For what it's worth, Plane 1 symbols can be viewed in Internet Explorer 7. I wish I knew if Firefox could.

But I am thinking. If all else fails, what about encoding Sagittal in the ConScript Unicode Registry, or is it not for that purpose?

~D.

🔗Graham Breed <gbreed@gmail.com>

4/1/2007 8:54:49 PM

Danny Wier wrote:

> True, they could do that, use the slots for quarter-tone sharp and flat > generically, but it's not really in the spirit of Unicode. Case and point: > Turkish and Romanian use very similar letters for the sound of "sh". The > preferred form in Turkish is s-cedilla, but in Romanian it's s-comma-below. > No language uses both letters, but they still are encoded in different > locations, not as glyph variants.

I don't think there is a consistent "spirit of Unicode". Rather, different compromises are made in different situations. There's certainly a lot of griping about unified CJK characters. And it turns out that you can't design a single font to satisfy all readers of Arabic. The general spirit of character sets, though, is that you're supposed to leave the appearance to the fonts. I don't think we should take the example quartertone symbols at all seriously.

> In fact, both the "Arabic" stroke-flat and Tartini-Couper reversed flat, > both types of quarter-tone flat, are used in the Arel-Ezgi system for two > different sizes of flat, so they can't be glyph variants anyway.

There's "flat down" and "flat up" as well, whatever they're supposed to mean.

> I doubt I'd have the Z-type eighth rest encoded separately from the 7-type > one, however. The printed Cyrillic lowercase T and the written one (which > resembles a small Latin 'm') aren't, and shouldn't be.

I'm sure we wouldn't have done it this way.

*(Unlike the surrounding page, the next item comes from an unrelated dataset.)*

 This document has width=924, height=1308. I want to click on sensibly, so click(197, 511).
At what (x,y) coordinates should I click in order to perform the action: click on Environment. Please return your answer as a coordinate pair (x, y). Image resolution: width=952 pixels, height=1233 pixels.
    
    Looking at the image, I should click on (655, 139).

>>It's odd how priorities are assigned. Recycling symbols for 7 different
>>kinds of plastics have a nice spot in the Miscellaneous Symbols block,
>>but when are those ever used in actual text? Yet the double sharp and
>>double flat symbols are off in the Musical Symbols block in Plane 1,
>>which is unusable in most older software, even though these would be
>>very useful to have in text (so much so that "x" and "bb" are used as
>>substitutes for these unavailable characters). If the plastics industry
>>can have their technical symbols added to the character list, it seems
>>that there ought to be a place for Sagittal and any other notations with
>>an established history of usage.
> > For what it's worth, Plane 1 symbols can be viewed in Internet Explorer 7. I > wish I knew if Firefox could.

It can.

http://www.i18nguy.com/unicode/unicode-example-intro.html

Internet Explorer 5 works if you encode them the right way. Of course, whatever the browser, you won't see anything if you don't have the right fonts.

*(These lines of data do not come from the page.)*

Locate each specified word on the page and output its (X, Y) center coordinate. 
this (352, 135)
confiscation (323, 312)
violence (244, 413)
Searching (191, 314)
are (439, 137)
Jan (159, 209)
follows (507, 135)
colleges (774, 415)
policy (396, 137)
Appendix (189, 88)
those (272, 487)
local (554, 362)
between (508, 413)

> But I am thinking. If all else fails, what about encoding Sagittal in the > ConScript Unicode Registry, or is it not for that purpose?

http://www.evertype.com/standards/csur/

Looks like a perfect fit for Sagittal! I see Herman Miller's got a load of them as well.

Graham

🔗Herman Miller <hmiller@IO.COM>

4/1/2007 8:55:57 PM

Danny Wier wrote:

> For what it's worth, Plane 1 symbols can be viewed in Internet Explorer 7. I > wish I knew if Firefox could.
> > But I am thinking. If all else fails, what about encoding Sagittal in the > ConScript Unicode Registry, or is it not for that purpose?

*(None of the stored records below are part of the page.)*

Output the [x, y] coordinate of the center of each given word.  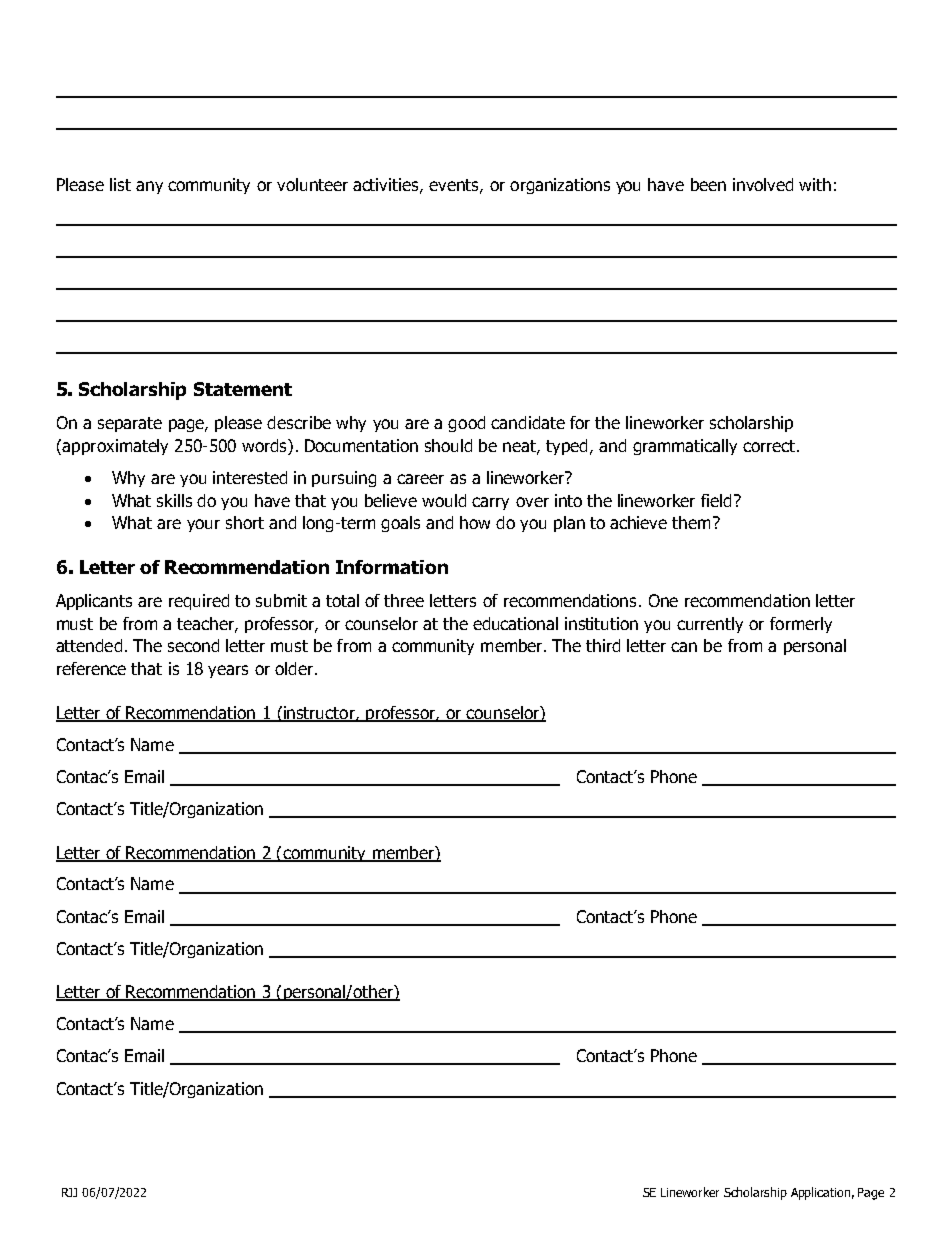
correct [770, 446]
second [193, 645]
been [708, 184]
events [455, 186]
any [149, 187]
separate [130, 424]
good [466, 424]
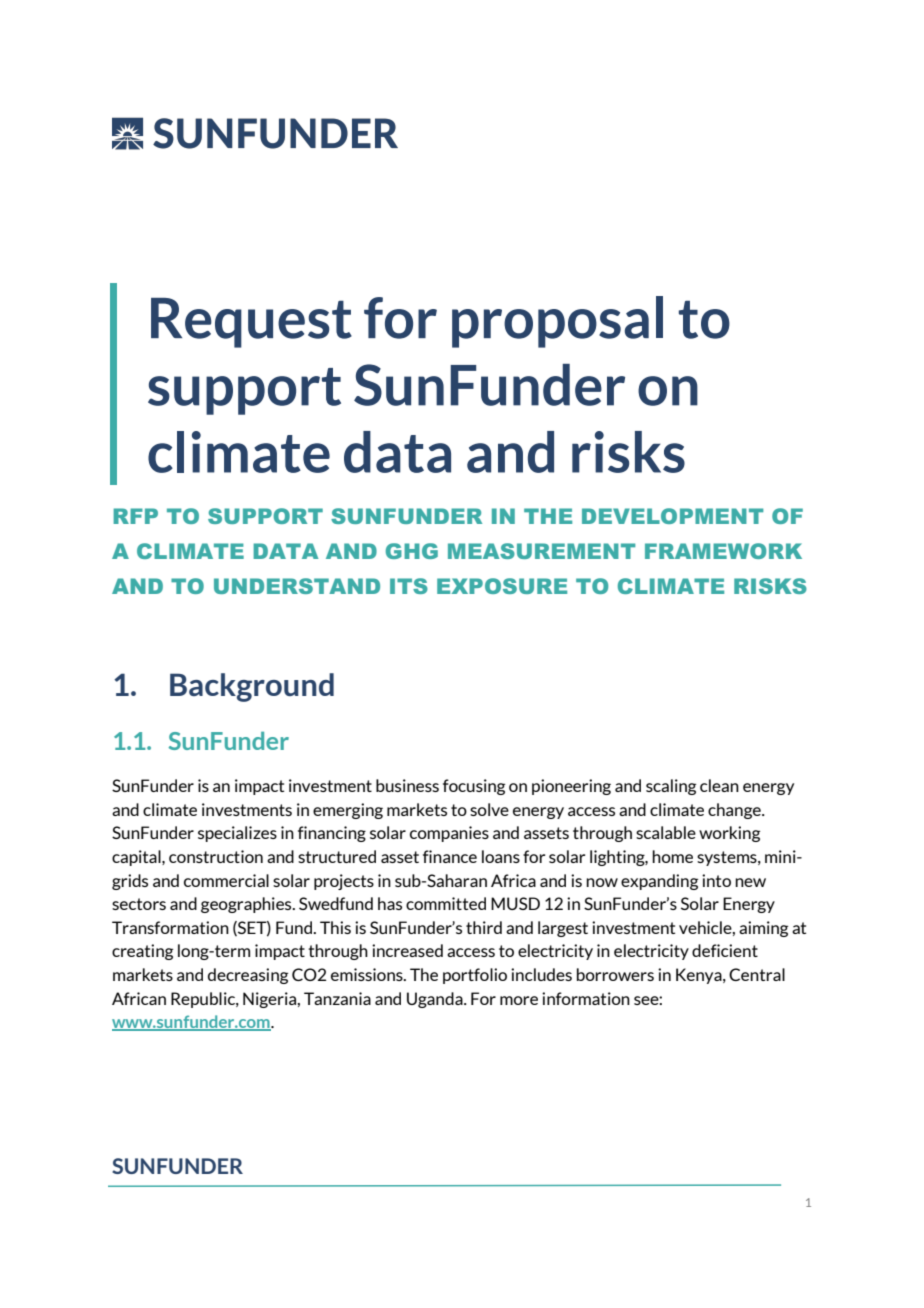 This screenshot has width=924, height=1308. Describe the element at coordinates (700, 976) in the screenshot. I see `Kenya` at that location.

The Gothic Wikipedia page (http://got.wikipedia.org/) is a good test for Plane 1 support (you'll need to install a Gothic font, but the page has links to fonts). It works in the latest version of Firefox under Windows XP (more or less).

I don't know if the ConScript Unicode Registry is still being maintained, but the range of Unicode characters it uses is in the Private Use Area, and there's no reason we couldn't come up with our own standards for assigning Private Use characters for microtonal notation symbols (including historical ones).